Rewrite the lines from the one containing "Open the page number dropdown arrow" through the last line, substituting "home icon" for "house logo" and changing nothing else. Leave the pictures out of your answer.
╭─ DATA ENTRIES
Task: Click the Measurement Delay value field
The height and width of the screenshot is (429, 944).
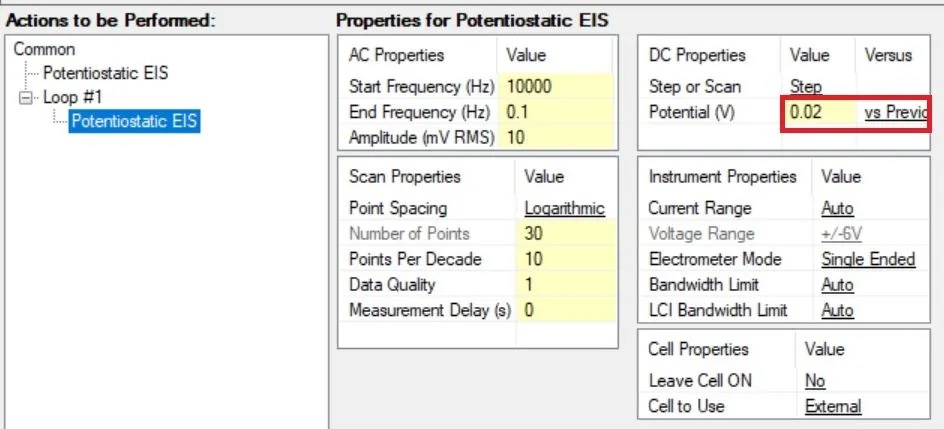Action: (x=566, y=310)
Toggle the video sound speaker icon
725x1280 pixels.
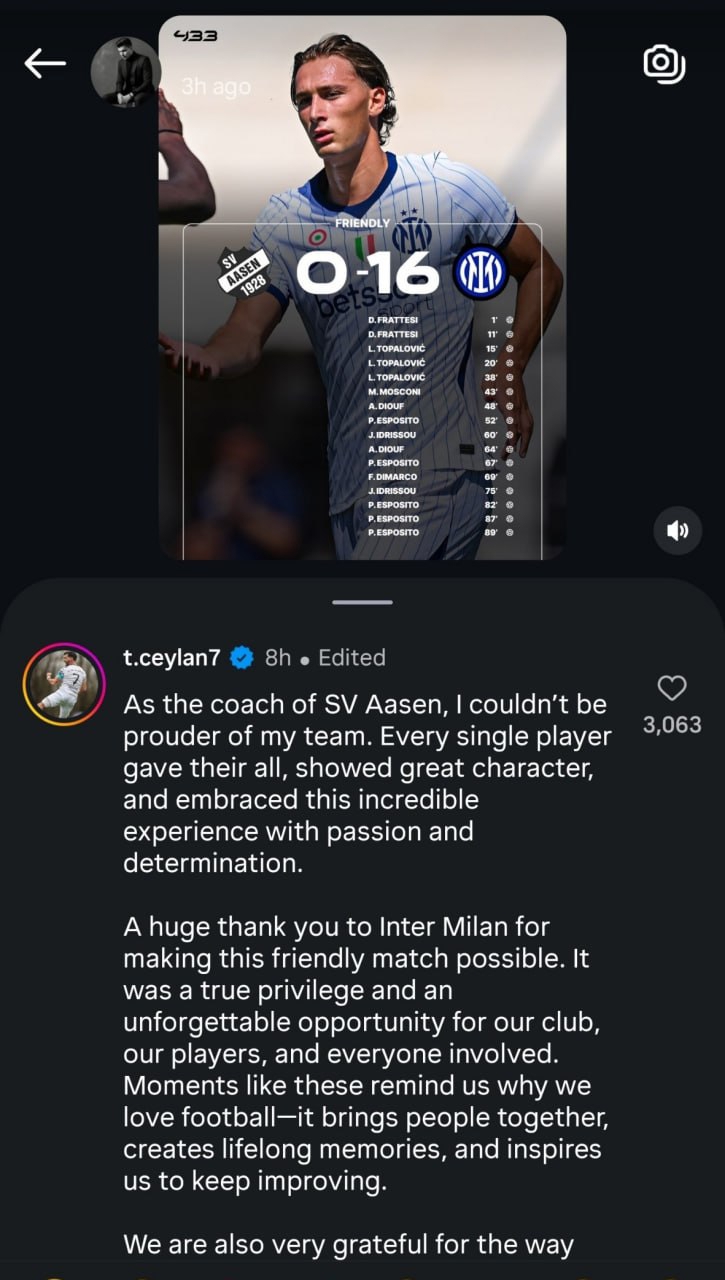[678, 531]
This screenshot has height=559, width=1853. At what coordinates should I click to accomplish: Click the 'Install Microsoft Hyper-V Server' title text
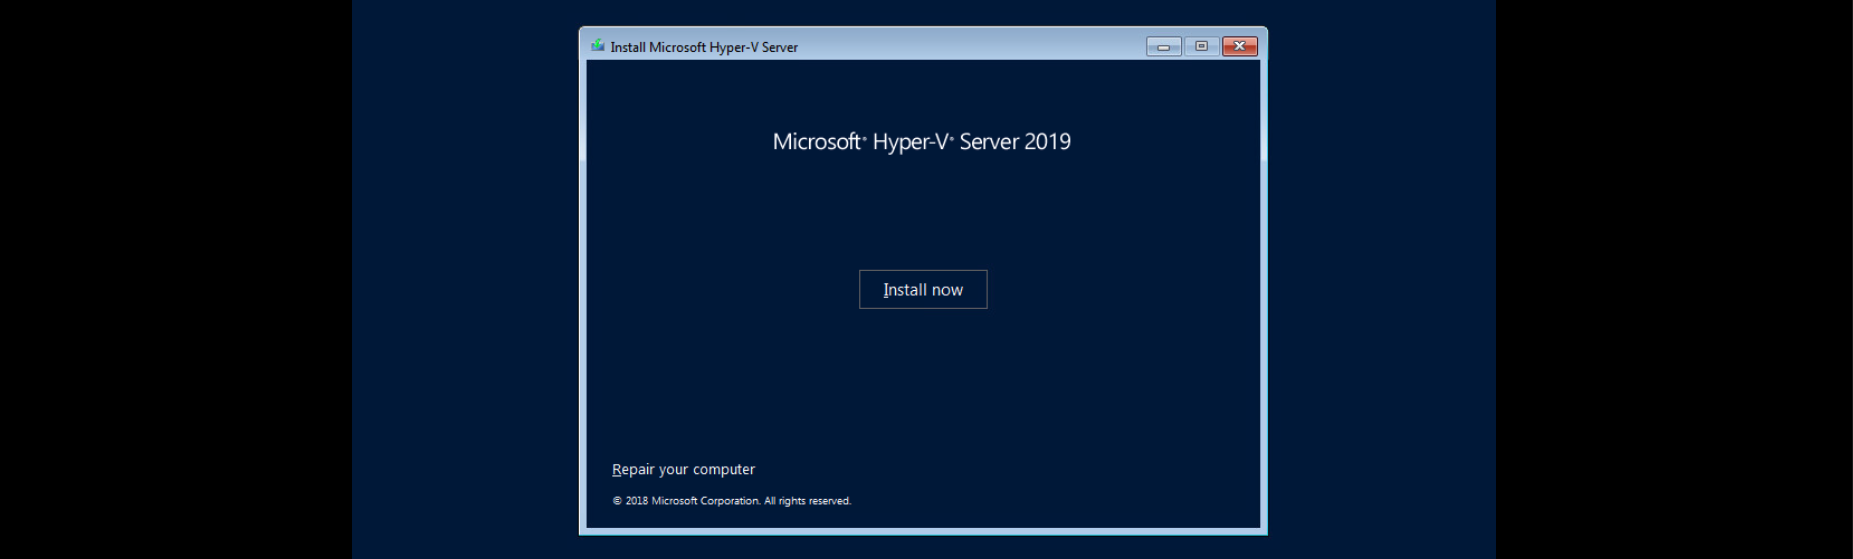704,47
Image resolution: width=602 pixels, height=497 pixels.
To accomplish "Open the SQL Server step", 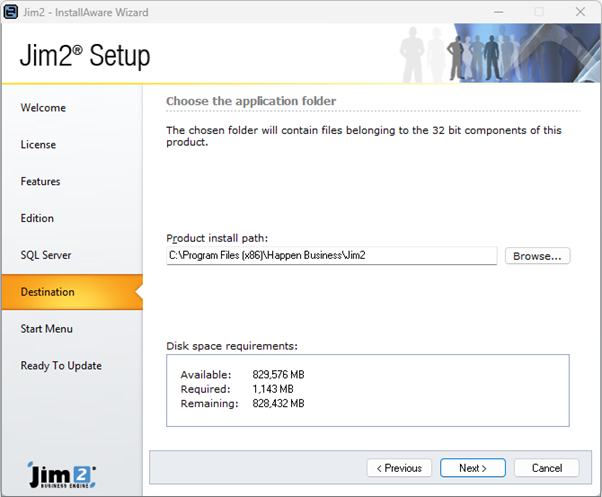I will tap(46, 255).
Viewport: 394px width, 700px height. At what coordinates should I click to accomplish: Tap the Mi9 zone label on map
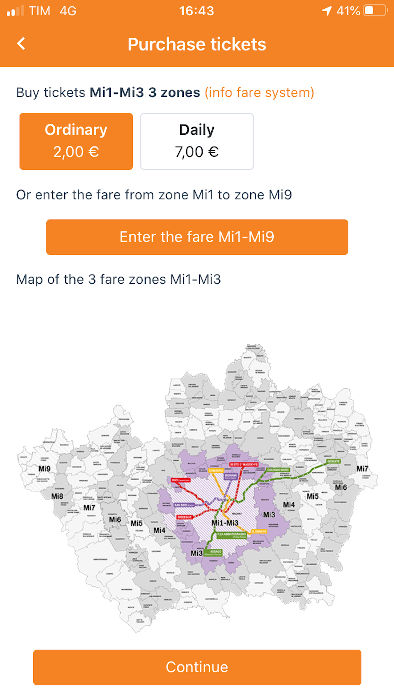(44, 469)
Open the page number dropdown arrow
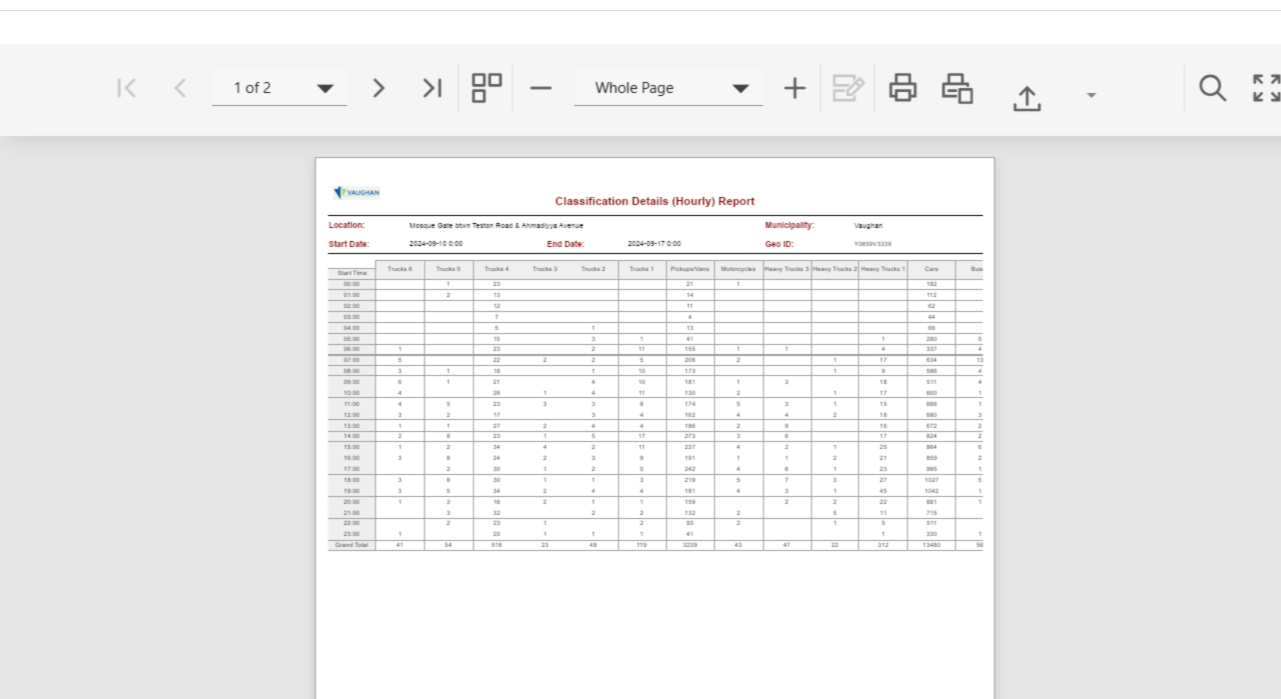The width and height of the screenshot is (1281, 699). (325, 89)
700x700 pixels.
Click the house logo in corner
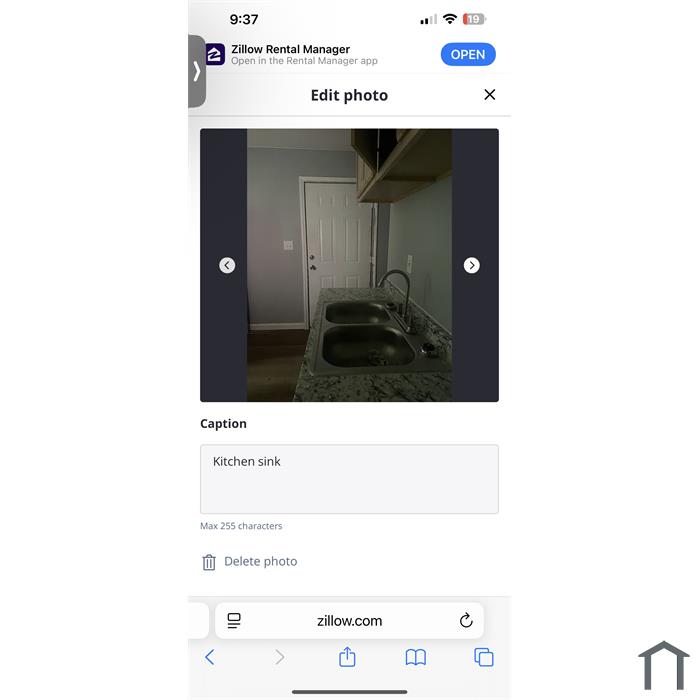point(664,666)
╰─
• _THE RESULT_:
Open the page number dropdown arrow
The width and height of the screenshot is (1281, 699). (325, 89)
700x700 pixels.
Click the home icon in corner
point(664,666)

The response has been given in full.